DIRECTIONS = Give only the number of lines in these records that contain the word "Enable".

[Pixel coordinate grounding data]
========================================

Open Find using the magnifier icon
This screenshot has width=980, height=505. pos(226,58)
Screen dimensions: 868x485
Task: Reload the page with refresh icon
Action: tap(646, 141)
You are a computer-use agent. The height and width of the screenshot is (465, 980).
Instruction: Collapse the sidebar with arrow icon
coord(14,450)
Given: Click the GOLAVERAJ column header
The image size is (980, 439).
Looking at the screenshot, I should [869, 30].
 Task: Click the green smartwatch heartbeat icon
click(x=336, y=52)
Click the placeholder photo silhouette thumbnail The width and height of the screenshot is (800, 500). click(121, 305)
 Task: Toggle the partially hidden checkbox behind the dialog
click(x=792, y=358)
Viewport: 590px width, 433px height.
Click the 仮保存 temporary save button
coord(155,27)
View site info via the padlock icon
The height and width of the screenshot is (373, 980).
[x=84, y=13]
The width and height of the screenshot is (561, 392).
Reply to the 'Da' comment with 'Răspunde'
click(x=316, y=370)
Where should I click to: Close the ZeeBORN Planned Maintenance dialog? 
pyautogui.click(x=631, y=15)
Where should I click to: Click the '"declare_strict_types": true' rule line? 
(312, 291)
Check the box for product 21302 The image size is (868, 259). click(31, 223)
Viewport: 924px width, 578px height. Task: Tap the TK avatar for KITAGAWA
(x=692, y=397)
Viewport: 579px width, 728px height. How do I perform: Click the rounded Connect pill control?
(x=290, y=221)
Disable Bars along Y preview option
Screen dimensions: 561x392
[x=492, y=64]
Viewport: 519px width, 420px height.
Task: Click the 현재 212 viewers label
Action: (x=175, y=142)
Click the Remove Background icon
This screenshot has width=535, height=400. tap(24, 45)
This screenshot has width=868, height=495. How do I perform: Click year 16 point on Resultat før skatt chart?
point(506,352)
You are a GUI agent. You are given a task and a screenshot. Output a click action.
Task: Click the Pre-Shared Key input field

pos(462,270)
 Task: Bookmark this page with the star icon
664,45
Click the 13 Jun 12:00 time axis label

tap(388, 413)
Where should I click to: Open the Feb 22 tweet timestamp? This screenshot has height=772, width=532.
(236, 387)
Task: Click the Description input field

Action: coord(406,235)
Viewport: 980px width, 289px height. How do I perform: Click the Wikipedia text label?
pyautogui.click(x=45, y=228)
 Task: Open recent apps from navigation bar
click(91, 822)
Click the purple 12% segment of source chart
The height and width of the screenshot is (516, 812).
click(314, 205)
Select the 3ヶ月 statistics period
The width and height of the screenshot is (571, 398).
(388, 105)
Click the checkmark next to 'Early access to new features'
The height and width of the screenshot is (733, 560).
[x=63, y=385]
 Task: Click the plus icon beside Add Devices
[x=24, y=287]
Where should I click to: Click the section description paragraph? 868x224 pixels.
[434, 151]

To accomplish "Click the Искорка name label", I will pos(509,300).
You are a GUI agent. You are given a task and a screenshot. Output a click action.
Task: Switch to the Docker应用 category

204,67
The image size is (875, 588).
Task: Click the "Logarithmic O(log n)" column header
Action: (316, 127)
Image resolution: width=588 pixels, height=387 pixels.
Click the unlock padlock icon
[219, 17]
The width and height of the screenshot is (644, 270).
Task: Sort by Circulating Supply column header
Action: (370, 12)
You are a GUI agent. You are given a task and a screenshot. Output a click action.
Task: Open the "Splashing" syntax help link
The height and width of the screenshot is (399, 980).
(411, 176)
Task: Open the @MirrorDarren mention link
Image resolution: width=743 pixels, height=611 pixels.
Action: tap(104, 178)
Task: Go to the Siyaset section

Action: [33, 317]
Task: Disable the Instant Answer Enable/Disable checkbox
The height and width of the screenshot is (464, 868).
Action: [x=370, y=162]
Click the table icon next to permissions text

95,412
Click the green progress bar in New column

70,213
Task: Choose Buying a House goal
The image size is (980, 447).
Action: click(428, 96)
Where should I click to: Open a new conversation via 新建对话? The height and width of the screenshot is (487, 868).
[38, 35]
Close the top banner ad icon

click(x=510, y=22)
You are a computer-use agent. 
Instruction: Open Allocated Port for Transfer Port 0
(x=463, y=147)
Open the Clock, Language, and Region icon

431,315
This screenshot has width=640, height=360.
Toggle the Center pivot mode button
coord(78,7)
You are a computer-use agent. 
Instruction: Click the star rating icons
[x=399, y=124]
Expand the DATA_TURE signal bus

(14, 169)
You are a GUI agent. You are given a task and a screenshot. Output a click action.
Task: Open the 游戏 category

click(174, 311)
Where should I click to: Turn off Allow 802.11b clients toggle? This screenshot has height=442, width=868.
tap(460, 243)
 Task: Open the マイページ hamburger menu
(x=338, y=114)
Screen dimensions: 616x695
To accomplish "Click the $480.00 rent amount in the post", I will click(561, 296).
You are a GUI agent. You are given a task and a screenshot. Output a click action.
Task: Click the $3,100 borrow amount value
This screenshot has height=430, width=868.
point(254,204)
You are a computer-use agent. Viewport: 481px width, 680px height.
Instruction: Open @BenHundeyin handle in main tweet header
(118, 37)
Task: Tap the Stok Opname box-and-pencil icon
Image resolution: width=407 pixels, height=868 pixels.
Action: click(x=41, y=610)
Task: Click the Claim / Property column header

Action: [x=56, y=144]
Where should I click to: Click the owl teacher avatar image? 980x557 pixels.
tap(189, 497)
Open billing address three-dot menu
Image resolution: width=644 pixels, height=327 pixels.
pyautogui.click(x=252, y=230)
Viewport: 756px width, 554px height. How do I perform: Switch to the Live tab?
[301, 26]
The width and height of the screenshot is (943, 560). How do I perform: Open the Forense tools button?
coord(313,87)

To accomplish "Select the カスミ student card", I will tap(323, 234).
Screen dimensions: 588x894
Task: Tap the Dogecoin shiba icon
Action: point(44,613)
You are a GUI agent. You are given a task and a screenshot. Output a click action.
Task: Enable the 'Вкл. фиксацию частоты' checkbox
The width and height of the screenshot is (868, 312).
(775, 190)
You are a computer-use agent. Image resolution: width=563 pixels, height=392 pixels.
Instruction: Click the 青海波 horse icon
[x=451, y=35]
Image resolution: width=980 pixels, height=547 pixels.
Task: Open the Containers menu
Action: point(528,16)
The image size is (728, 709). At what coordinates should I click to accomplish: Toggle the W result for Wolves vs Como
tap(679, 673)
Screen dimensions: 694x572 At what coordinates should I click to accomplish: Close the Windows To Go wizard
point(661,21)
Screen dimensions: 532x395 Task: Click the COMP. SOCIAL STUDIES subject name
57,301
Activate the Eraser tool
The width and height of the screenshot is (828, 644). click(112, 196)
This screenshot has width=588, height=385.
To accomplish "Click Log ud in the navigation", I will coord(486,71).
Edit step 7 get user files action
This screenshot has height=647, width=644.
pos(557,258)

========================================

TASK ANSWER = 2